──────── Data to process ────────

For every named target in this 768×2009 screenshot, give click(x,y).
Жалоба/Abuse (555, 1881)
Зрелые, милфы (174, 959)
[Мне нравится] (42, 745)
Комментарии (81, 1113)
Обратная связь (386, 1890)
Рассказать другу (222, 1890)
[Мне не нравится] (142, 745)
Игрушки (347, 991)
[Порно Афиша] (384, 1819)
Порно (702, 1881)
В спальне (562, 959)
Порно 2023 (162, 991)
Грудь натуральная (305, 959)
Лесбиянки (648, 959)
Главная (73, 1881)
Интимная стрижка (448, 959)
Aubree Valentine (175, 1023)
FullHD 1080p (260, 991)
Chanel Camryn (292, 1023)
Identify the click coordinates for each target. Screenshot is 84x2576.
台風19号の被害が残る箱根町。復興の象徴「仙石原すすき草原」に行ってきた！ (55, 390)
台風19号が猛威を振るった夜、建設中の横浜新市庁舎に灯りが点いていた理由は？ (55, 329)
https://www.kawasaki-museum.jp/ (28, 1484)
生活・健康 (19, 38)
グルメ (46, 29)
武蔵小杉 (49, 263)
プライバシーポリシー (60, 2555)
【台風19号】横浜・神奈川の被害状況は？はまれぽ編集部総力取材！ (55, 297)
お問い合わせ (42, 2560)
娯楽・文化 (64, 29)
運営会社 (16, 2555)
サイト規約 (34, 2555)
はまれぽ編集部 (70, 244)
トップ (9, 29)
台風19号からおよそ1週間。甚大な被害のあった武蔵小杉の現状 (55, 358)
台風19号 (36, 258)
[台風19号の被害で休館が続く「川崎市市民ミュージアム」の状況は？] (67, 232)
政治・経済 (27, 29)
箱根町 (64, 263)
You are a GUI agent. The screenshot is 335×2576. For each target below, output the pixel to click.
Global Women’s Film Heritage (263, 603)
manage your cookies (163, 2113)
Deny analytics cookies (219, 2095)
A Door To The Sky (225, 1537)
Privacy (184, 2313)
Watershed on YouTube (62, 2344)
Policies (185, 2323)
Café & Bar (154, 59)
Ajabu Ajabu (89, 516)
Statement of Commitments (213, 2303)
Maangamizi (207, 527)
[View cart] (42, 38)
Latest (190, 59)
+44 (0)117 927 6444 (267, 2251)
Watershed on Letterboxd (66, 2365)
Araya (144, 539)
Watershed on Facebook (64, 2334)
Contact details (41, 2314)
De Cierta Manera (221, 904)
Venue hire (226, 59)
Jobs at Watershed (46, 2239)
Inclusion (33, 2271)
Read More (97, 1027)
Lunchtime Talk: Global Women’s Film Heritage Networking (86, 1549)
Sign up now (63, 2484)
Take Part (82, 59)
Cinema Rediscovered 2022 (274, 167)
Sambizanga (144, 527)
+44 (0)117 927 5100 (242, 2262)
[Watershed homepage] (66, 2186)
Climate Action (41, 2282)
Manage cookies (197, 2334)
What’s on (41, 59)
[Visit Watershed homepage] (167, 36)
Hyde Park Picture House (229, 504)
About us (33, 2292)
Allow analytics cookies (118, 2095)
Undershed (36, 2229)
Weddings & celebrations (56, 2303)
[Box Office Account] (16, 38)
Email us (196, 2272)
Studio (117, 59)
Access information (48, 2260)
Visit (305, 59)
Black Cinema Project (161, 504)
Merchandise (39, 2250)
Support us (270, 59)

────────

#### To do:
Lines with "Women": copy every one of them from the listing above.

#### Response to the exercise:
Global Women’s Film Heritage (263, 603)
Lunchtime Talk: Global Women’s Film Heritage Networking (86, 1549)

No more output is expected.